InterVarsity's Core Commitment #3 Prayer: “We express our faith, love and dependence on God through lives of prayer and worship.”


When I first became a Christian, I had the habit of talking out loud with the Lord anywhere and everywhere – in the car, on walks and in school hallways. Perhaps the most memorable dialogue occurred one day in a public restroom. Seeing no legs under any of the stalls, I launched into a free-flowing conversation. Not too long after, I heard a toilet flush. As a man left his stall, he apparently expected to see more than one other person in the room. Realizing that no one else was present, he gave me a look that I will never forget.


Prayer is a precious gift


As sons and daughters of the Heavenly Father, we are privileged to enjoy such child-like divine-human communication. For many in our world, however, this closeness seems unobtainable. A few years ago, while I was still a professor, Mary and I hosted a weekly Bible study in our home. When I mentioned that I spent time each morning in warm conversation with the Lord, one of the participants—a Cambodian-American graduate student—stated with moist eyes, “I’ve burned candles in the [Buddhist] temple many times but have never felt God’s presence.”

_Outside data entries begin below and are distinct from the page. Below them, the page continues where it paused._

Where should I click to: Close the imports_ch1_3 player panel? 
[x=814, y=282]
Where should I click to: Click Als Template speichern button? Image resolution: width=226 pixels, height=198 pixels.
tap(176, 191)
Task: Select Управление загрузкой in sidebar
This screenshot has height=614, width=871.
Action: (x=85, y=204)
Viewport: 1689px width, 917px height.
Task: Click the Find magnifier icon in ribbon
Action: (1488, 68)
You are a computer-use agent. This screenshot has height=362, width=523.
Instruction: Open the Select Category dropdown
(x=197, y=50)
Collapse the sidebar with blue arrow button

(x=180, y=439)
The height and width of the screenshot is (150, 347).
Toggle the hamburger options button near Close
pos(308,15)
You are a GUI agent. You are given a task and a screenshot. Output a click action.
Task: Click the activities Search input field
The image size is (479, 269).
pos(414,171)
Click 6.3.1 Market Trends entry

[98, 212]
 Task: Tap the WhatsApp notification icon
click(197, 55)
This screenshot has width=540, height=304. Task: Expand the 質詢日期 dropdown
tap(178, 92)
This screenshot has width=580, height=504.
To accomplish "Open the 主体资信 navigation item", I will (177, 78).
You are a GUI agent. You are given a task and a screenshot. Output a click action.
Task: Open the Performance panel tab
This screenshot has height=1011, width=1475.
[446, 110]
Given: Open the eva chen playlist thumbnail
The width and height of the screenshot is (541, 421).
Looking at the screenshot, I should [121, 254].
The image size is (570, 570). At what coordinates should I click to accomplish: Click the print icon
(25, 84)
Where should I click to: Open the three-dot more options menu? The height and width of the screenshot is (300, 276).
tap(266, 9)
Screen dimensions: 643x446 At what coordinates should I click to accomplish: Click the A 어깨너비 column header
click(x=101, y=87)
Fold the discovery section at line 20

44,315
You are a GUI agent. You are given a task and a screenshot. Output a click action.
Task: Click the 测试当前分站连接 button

Through the Holy Spirit, we are able to converse with the sovereign Lord of the universe, one who is infinite yet personal, all powerful yet tender, transcendent yet imminent. We are able to go to Him, not because of any merit of our own, but because we are invited to do so.


InterVarsity prizes prayer. I read examples of zeal for prayer in reports from all over the country. Last year, for example, nearly 60 students at the University of Florida committed to praying for forty days and to engage in a two-day fast. Similarly, staff at the University of Vermont covenanted to pray with each other three nights a week. At the University of Oregon, staff members John and Mia Kubu observed:


Prayer works! This quarter we started a daily prayer meeting. People share breathtaking stories of non-Christians actually saying Yes to studying Scripture with them.… People show up to pray; God moves and we share fun stories–and the cycle repeats itself over and over again.


Prayer is a serious discipline


When Henri Nouwen asked Mother Teresa for spiritual advice, she responded, “Spend an hour a day in contemplative prayer and commit no conscious sins.” In a similar vein, Dietrich Bonhoeffer told German seminarians, “The prayer of the morning will determine the day. Wasted time, temptations, listlessness in our work, indiscipline in our thinking very frequently have their cause in neglect of the morning prayer.”


Is it any coincidence that great church leaders had deep lives of prayer? Martin Luther and John Wesley prayed for hours each day. John Hyde, a missionary to India, prayed so often that he became known as “praying Hyde.”


Prayer is about listening to God


I must confess that such examples leave me feeling grossly inadequate. I am not nearly so faithful. I tend to talk too much, listen too little. I get restless and impatient for action. I want to tell God some things and then get going. But that not only misses half of the value of prayer, it also affronts God’s purposes in my life. “The problem with describing prayer as speaking to God,” Richard Foster notes, “is that it implies that we are still in control. But in listening, we let go.” I have to keep learning to keep prayer a conversation.


Earlier this year, one of InterVarsity’s early staff member, Rosiland Rinker, passed away. Her book, Prayer: Conversing with God, was an evangelical best-seller and awakened a whole generation of believers to the importance of relational communication with God. We do well to build upon such a legacy. Roz would no doubt applaud our third Core Commitment: “we express our faith, love and dependence on God through lives of prayer and worship.”